Ainda que enfrentem desafios significativos em termos de representação e inclusão, a literatura tem se tornado um pilar de avanço para a população trans e travesti. Esse progresso é impulsionado pelo crescente reconhecimento da importância de dar espaço a vozes diversas nas obras. Segundo Amara Moira, Coordenadora de Exposições e Programação Cultural do Museu da Diversidade Sexual, o número de publicações cresceu consideravelmente nos últimos anos.
'Entre 1970 e 2021, foram cerca de 100 obras lançadas, incluindo crônicas, poesias e textos acadêmicos. Mais de 60 dessas obras foram publicadas apenas entre 2017 e 2021, o que representa um avanço relevante', explica Amara.
No Brasil, autores trans começaram a ser publicados por grandes editoras recentemente. Entre os destaques estão Eu Travesti (2019), de Luísa Marilac, publicado pela Record; A Construção de Mim Mesma (2021), de Letícia Lanz, pela Objetiva; e Neca (2021), de Amara Moira, pela Companhia das Letras. Além disso, obras brasileiras estão sendo traduzidas para outros idiomas, como E se Eu Fosse Puta, de Amara Moira, que será lançado em inglês pela Feminist Press.
'Apesar desse avanço, ainda há um longo caminho em busca de igualdade de oportunidades. Incentivar a inclusão e a divulgação de novos autores é essencial', reforça a especialista.
Iniciativas Culturais para Promover Autores Trans e Negros
O Museu da Diversidade Sexual, vinculado à Secretaria de Cultura, Economia e Indústria Criativas de São Paulo, criou o projeto Clube do Livro, que durante o primeiro semestre de 2024 abordou o tema Autobiografias Trans. Realizado de forma online, o clube promoveu encontros literários sobre obras como A Queda para o Alto (1982), de Anderson Herzer, e A Princesa: Depoimentos de um Travesti Brasileiro (1995), de Fernanda Farias de Albuquerque e Maurizio Jannelli.
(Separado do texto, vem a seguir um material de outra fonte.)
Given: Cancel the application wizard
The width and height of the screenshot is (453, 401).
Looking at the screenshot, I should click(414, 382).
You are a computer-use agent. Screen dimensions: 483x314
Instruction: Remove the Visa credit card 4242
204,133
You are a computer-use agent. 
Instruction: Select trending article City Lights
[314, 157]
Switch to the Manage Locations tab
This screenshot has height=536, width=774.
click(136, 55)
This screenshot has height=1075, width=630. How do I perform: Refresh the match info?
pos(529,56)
Além do clube, o museu mantém iniciativas como o Núcleo de Educação para a Diversidade e o Centro de Empreendedorismo e Formações, ambos voltados à capacitação profissional e educação em pautas LGBTQIA+.
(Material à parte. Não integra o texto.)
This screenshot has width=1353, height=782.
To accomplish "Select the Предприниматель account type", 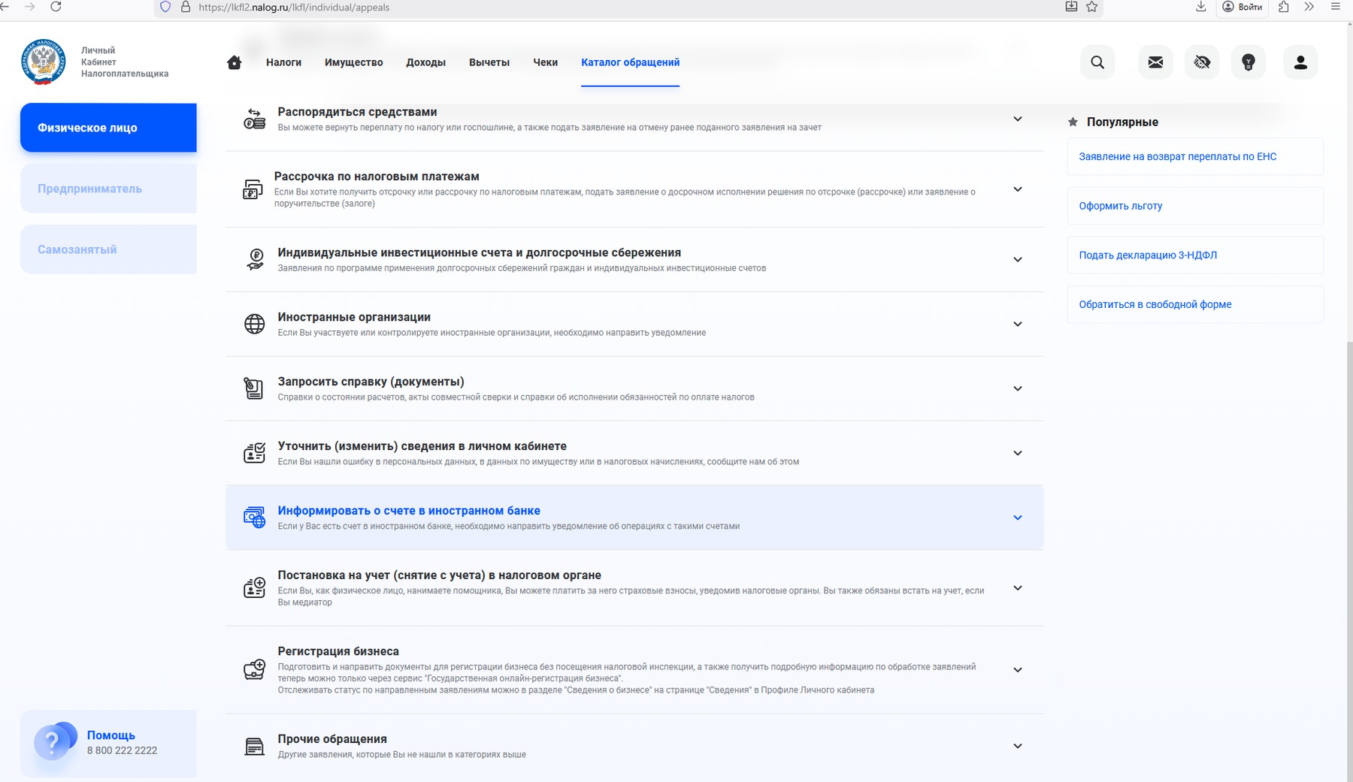I will 108,189.
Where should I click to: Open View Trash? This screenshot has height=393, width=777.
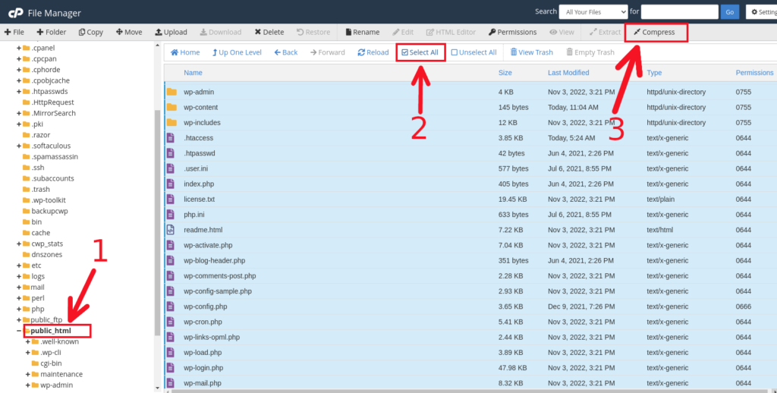531,52
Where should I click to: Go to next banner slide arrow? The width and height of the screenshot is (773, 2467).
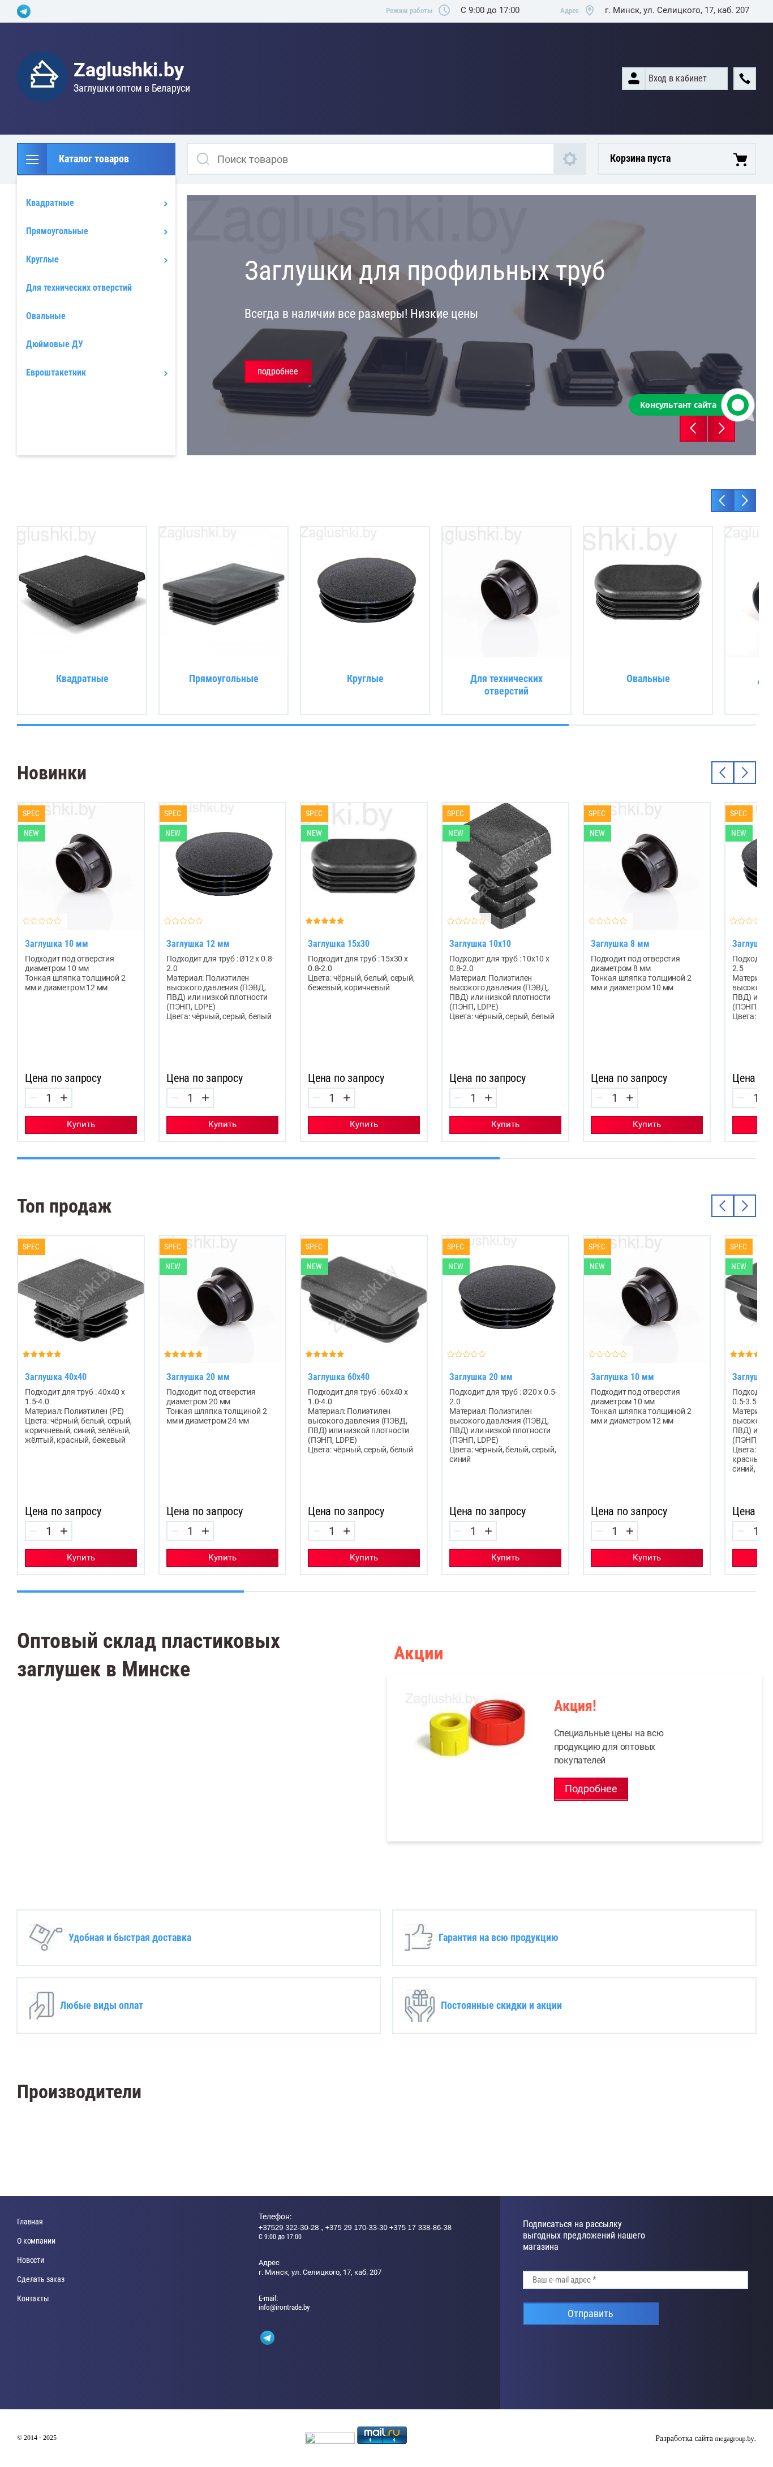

A Importância da Literatura para Comunidades Minorizadas
'A literatura é um recurso poderoso para conscientizar e valorizar a história e a cultura de pessoas negras e LGBTQIA+' afirma Beatriz Oliveira, Gerente de Conteúdo do Museu da Diversidade Sexual. 'Ela não apenas narra vivências, mas também transforma realidades, dando visibilidade e fortalecendo a representatividade desses grupos'.
Com o intuito de destacar autores negros e LGBTQIA+, o museu recomenda obras contemporâneas que exploram temas de identidade, racismo e resistência:
O Beijo do Rio, de Stefano Volp
A trama acompanha Daniel, um jornalista que retorna à sua cidade natal após uma década para investigar a misteriosa morte de um amigo de infância. Durante a investigação, ele se depara com políticos locais e uma influente seita religiosa, enquanto revive memórias de sua juventude marcada pelos desafios de ser um homem bissexual e negro em uma comunidade conservadora.
Amora, de Natália Borges Polesso
Neste livro de contos, Natália retrata histórias sobre o amor entre mulheres, compondo um panorama delicado da sociedade. A obra explora diferentes realidades e formas de afeto, sempre com uma abordagem sensível e empática. Traduzido para diversos países, "Amora" foi indicado ao Prêmio Jabuti.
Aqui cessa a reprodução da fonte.